▸ Work instruction:
Extract each line from the items below that contains the word "should".

▸ Listed records:
▶

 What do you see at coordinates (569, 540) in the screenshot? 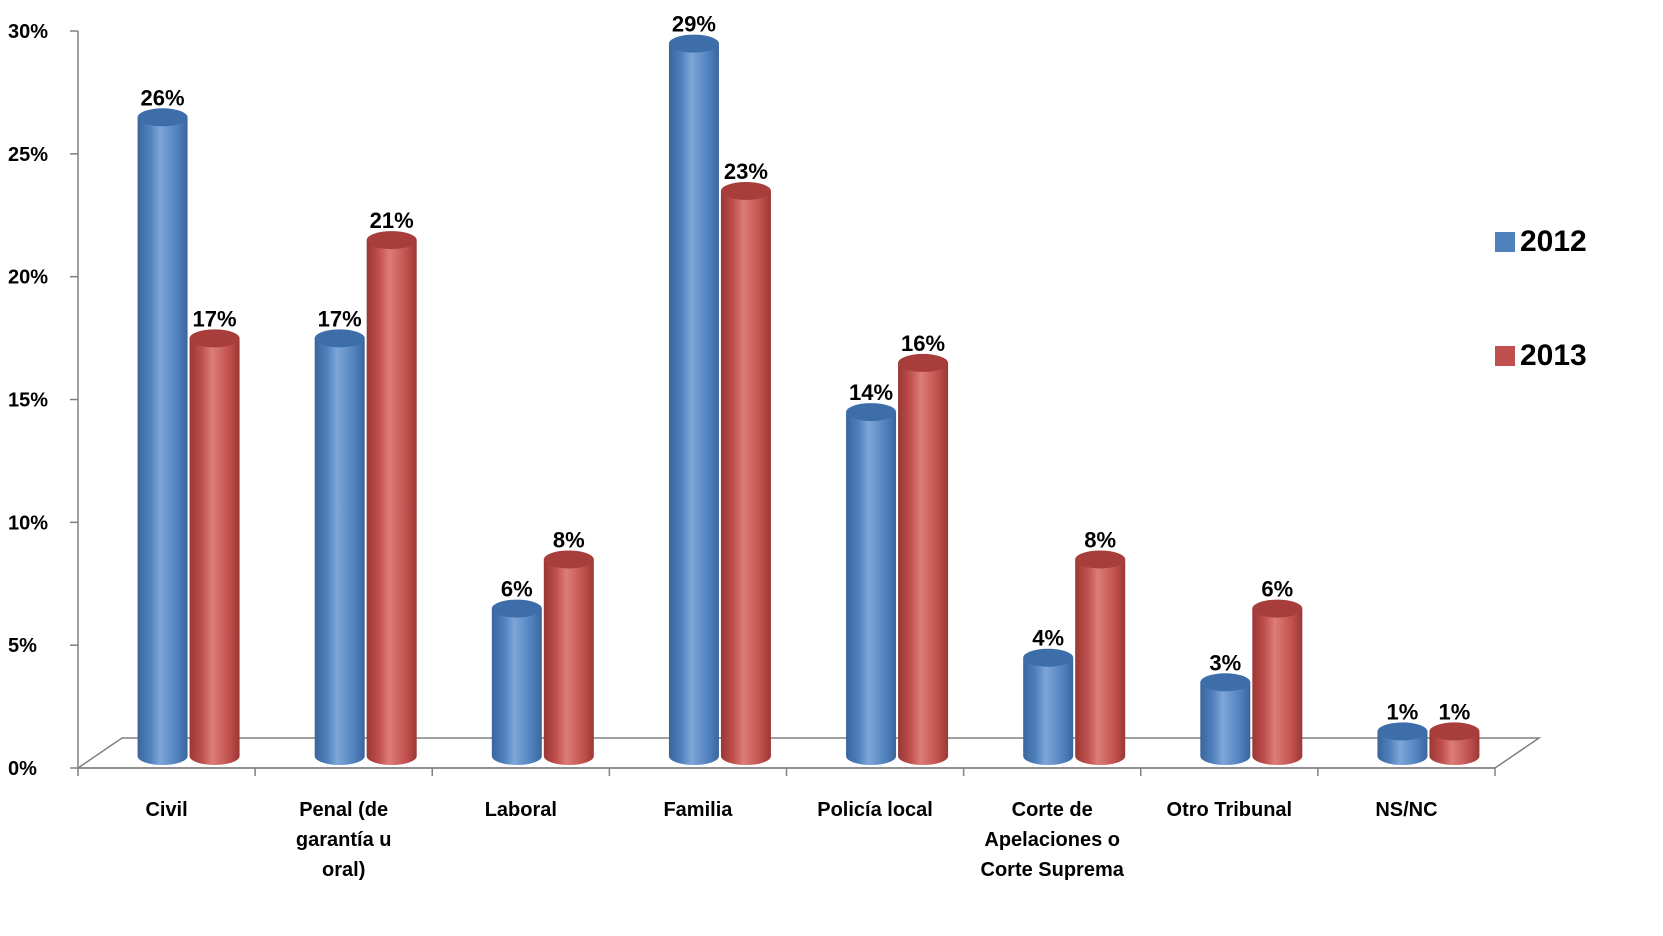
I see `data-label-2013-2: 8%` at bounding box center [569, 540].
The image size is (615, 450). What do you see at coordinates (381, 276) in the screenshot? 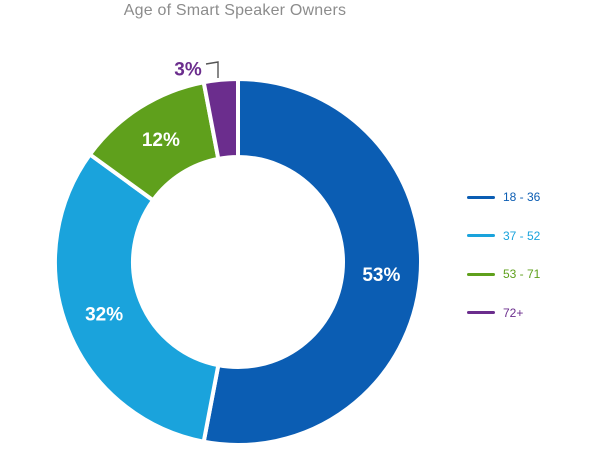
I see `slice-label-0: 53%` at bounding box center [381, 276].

◀
▶

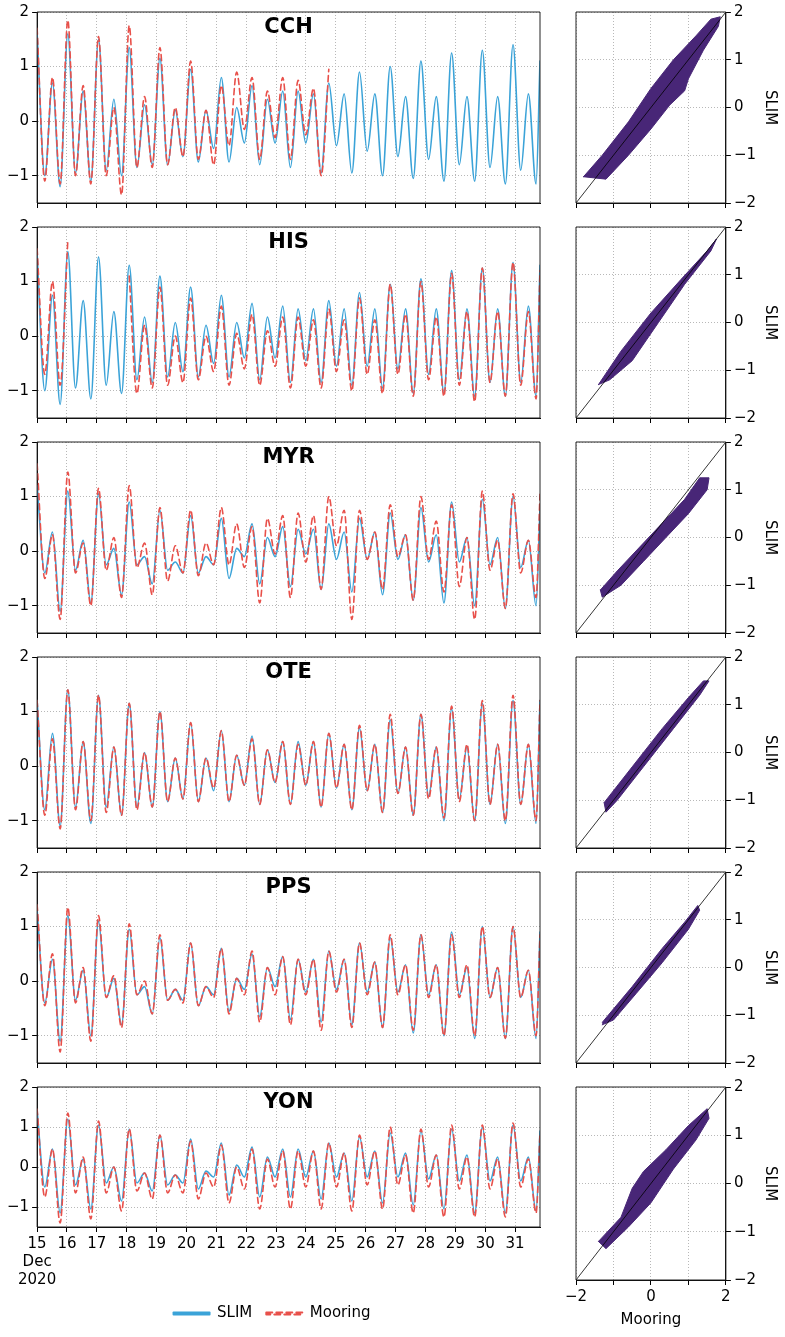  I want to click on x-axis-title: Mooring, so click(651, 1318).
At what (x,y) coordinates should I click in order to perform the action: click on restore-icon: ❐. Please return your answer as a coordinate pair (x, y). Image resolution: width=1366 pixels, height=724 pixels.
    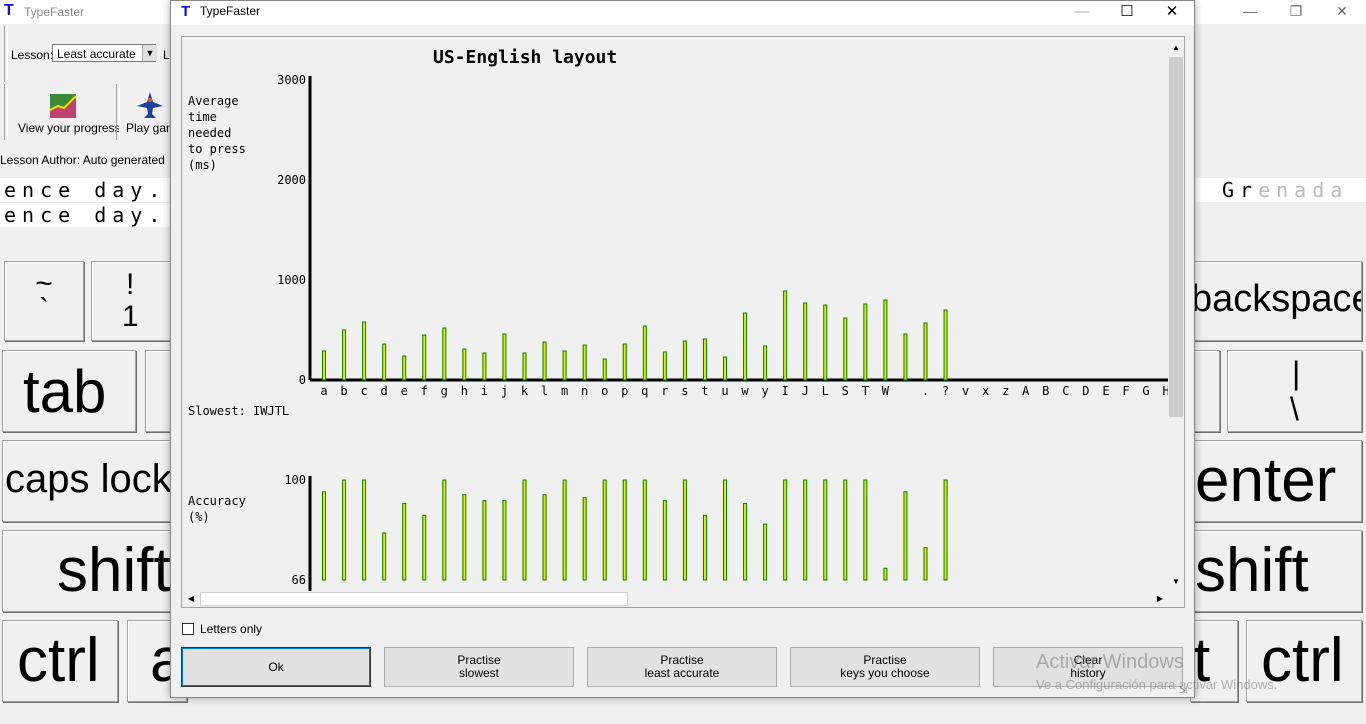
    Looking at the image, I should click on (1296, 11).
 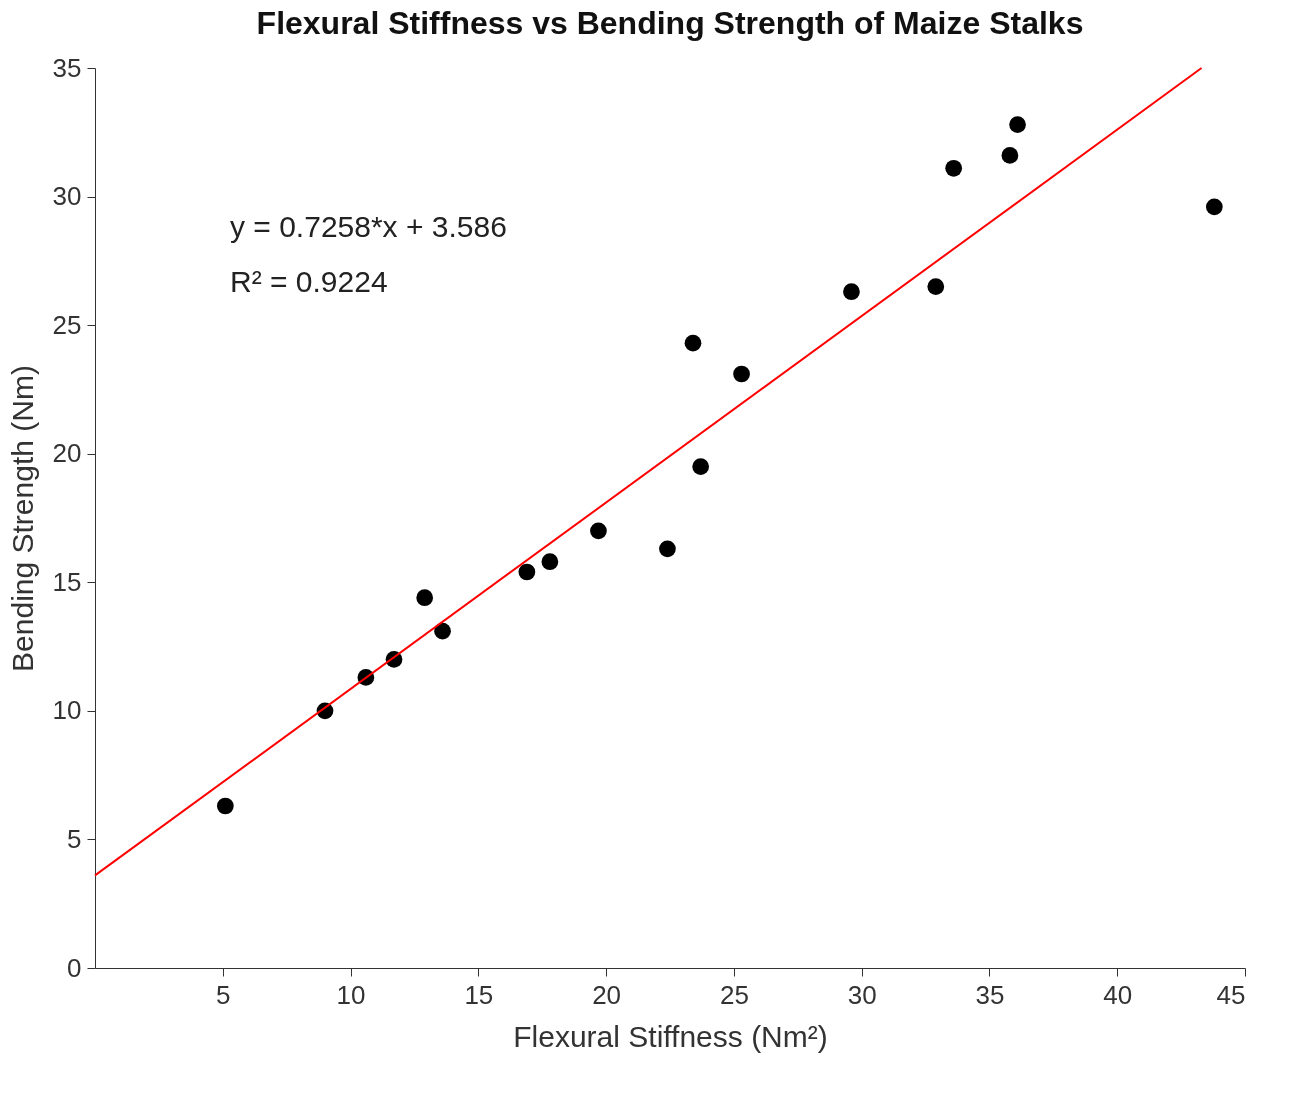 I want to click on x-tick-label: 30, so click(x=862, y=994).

◀

▸ Result for this task:
At what (x,y) coordinates should I click in order to perform the action: click on restore-icon: ❐. Please return your answer as a coordinate pair (x, y). Image resolution: width=1366 pixels, height=724 pixels.
    Looking at the image, I should click on (1296, 11).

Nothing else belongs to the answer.